§ **Passage shown**
______

Confused ? Welcome to the NEC


----------



## wareagle (Jan 10, 2009)

When installing a recessed fixture, the instructions say to use 90C conductors in the junction that is attached to the fixture. If you remove 12 inches of the covering on romex, can you consider that 12 inches as 90C?


----------



## 480sparky (Sep 20, 2007)

wareagle said:


> When installing a recessed fixture, the instructions say to use 90C conductors in the junction that is attached to the fixture. If you remove 12 inches of the covering on romex, can you consider that 12 inches as 90C?


 
Only if the conductors are marked as such.

Good luck with that one. :whistling2:


----------



## Saturday Cowboy (Nov 26, 2009)

Most romex today(NM-B) has 90 deg wire inside.


----------



## william1978 (Sep 21, 2008)

Saturday Cowboy said:


> Most romex today(NM-B) has 90 deg wire inside.


 It is not labeled 90 deg.. Open up a piece of romex and take a look.


----------



## 480sparky (Sep 20, 2007)

______

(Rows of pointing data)
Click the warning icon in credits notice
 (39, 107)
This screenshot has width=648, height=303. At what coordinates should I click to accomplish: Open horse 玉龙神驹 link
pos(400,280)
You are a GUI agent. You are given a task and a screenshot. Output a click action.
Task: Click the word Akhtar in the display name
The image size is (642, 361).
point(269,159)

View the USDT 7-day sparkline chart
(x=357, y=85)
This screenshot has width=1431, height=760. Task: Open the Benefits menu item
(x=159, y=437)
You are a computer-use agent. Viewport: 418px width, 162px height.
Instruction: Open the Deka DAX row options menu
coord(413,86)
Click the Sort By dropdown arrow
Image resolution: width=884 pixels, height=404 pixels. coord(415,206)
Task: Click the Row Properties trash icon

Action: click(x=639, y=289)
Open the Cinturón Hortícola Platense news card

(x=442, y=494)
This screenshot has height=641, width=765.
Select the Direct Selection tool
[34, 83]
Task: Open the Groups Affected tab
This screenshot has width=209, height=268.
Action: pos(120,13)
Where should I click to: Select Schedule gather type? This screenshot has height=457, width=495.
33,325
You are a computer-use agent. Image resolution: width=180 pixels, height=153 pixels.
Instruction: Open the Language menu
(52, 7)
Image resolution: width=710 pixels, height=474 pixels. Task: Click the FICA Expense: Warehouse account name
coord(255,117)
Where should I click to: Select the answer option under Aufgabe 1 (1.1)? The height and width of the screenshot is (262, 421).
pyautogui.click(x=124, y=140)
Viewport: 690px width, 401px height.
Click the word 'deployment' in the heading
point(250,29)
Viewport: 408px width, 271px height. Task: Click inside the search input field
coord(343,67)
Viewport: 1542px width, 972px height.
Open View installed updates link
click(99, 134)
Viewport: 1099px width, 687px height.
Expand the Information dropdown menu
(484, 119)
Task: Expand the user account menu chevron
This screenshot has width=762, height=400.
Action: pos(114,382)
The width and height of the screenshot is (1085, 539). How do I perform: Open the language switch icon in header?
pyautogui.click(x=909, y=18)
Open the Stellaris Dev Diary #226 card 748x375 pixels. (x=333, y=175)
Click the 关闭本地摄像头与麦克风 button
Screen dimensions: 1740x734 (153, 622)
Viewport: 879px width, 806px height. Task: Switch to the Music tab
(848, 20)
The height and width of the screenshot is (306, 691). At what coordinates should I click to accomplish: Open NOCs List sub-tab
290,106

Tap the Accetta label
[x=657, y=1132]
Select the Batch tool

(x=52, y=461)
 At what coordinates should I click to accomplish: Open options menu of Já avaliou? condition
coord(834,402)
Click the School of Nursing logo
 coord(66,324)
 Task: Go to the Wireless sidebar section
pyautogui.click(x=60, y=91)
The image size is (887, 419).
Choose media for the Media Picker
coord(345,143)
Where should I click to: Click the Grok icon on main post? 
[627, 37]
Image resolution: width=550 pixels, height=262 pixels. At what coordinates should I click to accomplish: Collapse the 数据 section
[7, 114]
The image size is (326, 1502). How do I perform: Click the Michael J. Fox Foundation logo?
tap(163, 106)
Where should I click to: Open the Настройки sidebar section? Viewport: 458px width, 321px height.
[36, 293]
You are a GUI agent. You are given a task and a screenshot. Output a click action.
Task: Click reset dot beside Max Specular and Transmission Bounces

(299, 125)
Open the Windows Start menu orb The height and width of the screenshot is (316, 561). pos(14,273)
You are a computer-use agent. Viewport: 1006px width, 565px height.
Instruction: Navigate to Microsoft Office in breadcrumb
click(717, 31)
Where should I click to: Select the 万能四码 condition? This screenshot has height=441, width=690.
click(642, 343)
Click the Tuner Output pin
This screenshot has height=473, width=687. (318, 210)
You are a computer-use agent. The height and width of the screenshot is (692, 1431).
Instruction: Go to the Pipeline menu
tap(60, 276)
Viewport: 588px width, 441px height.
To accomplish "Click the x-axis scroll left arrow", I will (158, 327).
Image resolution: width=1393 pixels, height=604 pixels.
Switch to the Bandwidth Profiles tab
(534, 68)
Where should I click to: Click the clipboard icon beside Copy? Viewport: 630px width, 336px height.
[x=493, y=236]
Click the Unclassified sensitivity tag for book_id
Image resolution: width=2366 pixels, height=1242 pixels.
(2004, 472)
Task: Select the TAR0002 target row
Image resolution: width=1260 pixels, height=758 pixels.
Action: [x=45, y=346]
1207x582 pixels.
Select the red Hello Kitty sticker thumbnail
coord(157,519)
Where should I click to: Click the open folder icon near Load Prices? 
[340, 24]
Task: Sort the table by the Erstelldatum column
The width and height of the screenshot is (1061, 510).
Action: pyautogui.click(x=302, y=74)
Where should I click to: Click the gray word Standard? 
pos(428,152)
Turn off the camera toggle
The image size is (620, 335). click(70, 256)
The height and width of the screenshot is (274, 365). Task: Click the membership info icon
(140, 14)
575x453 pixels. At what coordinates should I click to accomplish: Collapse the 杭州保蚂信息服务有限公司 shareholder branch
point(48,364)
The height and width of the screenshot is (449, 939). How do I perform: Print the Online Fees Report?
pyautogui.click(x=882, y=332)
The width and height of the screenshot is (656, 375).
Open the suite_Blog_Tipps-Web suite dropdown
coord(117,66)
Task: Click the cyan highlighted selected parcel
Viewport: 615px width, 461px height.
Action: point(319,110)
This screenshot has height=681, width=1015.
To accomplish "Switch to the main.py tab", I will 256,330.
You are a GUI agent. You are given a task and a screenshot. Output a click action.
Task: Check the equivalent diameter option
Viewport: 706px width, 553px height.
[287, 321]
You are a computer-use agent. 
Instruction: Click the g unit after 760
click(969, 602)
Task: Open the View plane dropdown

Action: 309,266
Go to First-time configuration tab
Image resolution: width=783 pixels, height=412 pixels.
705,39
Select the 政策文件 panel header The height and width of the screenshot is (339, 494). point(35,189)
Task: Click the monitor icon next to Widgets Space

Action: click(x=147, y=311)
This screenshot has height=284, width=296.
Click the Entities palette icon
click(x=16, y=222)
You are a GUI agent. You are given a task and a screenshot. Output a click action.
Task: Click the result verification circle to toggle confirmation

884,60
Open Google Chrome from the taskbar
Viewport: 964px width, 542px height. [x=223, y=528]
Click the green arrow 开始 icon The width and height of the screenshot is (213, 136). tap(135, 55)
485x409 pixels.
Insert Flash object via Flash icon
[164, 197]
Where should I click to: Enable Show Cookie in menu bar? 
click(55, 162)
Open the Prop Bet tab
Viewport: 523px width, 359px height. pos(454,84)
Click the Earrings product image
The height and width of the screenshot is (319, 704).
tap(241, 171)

______

§ **Written request 1**
Rewrite everything in the records from their first line down to the line containing "pos(400,280)" as a JSON list of strings, with one string per line and blank lines left out.
§ **Written request 2**
Extend the forum thread about using the conductors inside romex as 90C wire at a recessed fixture, starting from where it stops.

§ **Expected output 1**
[
  "Click the warning icon in credits notice",
  " (39, 107)",
  "This screenshot has width=648, height=303. At what coordinates should I click to accomplish: Open horse 玉龙神驹 link",
  "pos(400,280)"
]

§ **Expected output 2**
Saturday Cowboy said:


> Most romex today(NM-B) has 90 deg wire inside.


 
Per the NEC it's required to be. But take the sheath off the cable, and you end up with nothing more than copper with an unknown cover.


----------



## Saturday Cowboy (Nov 26, 2009)

Since romex is a cable assembly, an't it required only to be "marked/ labeled" on the cable jacket?

And so it goes, R


----------



## Magnettica (Jan 23, 2007)

One thing I have not seen mentioned on this thread that should be mentioned is the reason for derating "more than three current-carrying-conductors" and that reason is heat dissipation. High current, high heat build up within the conductor. Add a few of these high current conductors in the same conduit and then run through a warm room (like a boiler room, or attic), and now you have an issue. 

think heat :thumbsup:


----------



## 480sparky (Sep 20, 2007)

Magnettica said:


> One thing I have not seen mentioned on this thread that should be mentioned is the reason for derating "more than three current-carrying-conductors" and that reason is heat dissipation. High current, high heat build up within the conductor. Add a few of these high current conductors in the same conduit and then run through a warm room (like a boiler room, or attic), and now you have an issue.
> 
> think heat :thumbsup:


 
Mebbe post #4?


----------



## joebell (Sep 1, 2007)

manchestersparky said:


> Derate from the 90 degree column
> do not exceed the ampacity in the 75 degree column
> UNLESS
> it's NM Cable then do not exceed the ampacity in the 60 degree column
> ...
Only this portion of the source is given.